On the flight of the battalions from Kipp's Bay, Washington ordered Putnam to fall back farther from the city, and to back up his position along Harlern Heights, where he fortified his camp in a rude way, having lines extending across York Island. Howe marched after him, and encamped in face of his lines, about a mile and a half from the Heights of Harlem, his right leaning on Horen's Hook, on the East River; his left on Bloomingdale, on the North River, stretching, in fact, across the island there, about two miles wide, the English ships occupying the rivers on each flank. In this position there occurred some skirmishing, in which the Americans stood their ground better, but lost two of their best officers, colonel Knowlton, of Connecticut, and major Leitch. The condition of Washington was inconceivably depressing. The time for the serving of the greater part of the troops was fast expiring; and numbers of them, spite of the circumstances of the country, went off. Whilst Washington was therefore exerting himself to prevail on them to continue, he was compelled to weaken his persuasions, by enforcing the strictest restraint on both soldiers and officers, who would plunder the inhabitants around them on the plea that they were tories. Sickness was in his camp; and his suffering men, instead of hospitals, were obliged to lie about in barns, stables, sheds, and even under the fences and bushes. He wrote again to congress on the 24th in a state of despair.

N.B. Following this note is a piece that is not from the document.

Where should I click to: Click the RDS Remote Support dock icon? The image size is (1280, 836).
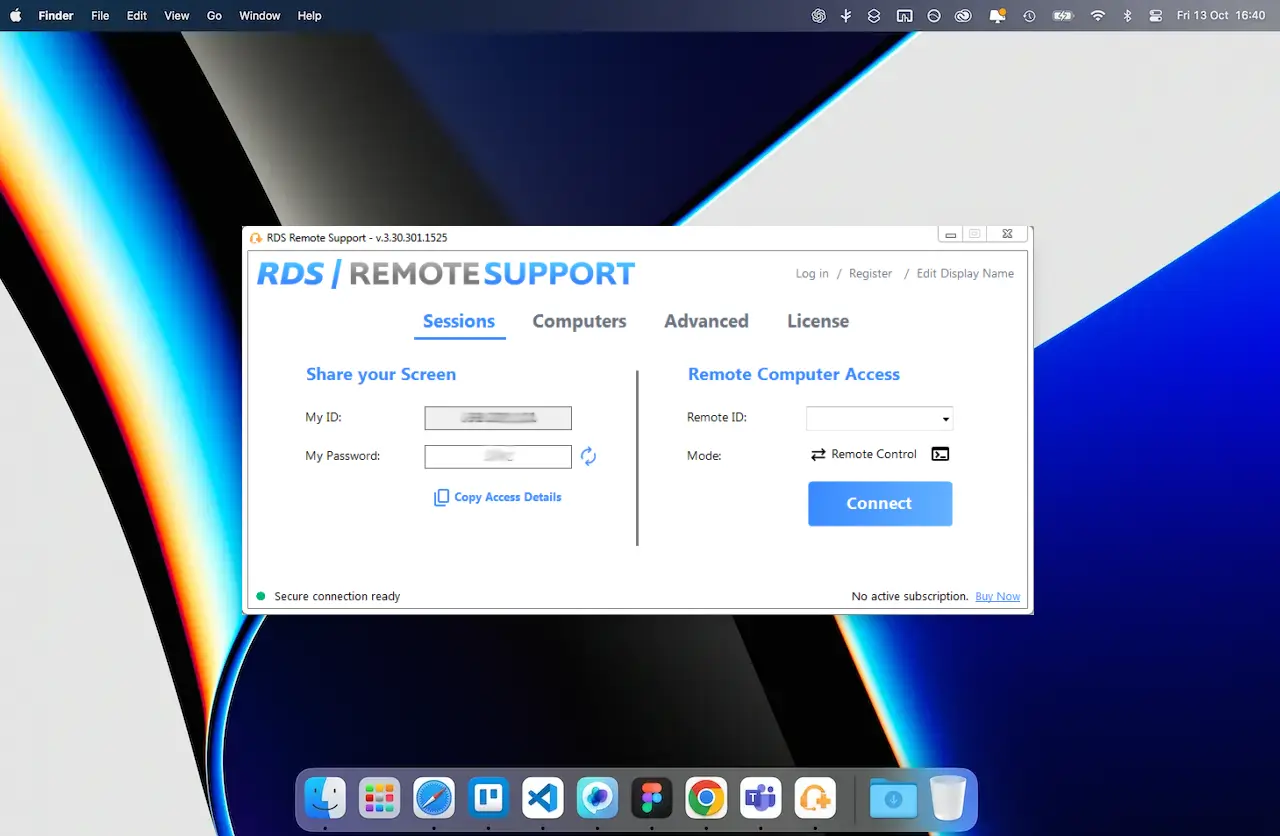[x=814, y=798]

He complained that the Sons of Liberty, who had boasted of flying by thousands to the salvation of their country, had soon cooled; that nothing but good pay would keep an army together. He called on them to place their army on a permanent footing; to give the officers such pay as should enable them to live as gentlemen, and not as mean plunderers, as they did. He recommended that not only a good bounty should be given to every non-commissioned officer and soldier, but the reward of a hundred or a hundred and fifty acres of land, a suit of clothes, and a blanket. Though congress were loth to comply with these terms, they soon found that they must do so, or their soldiers would go over to the royal army.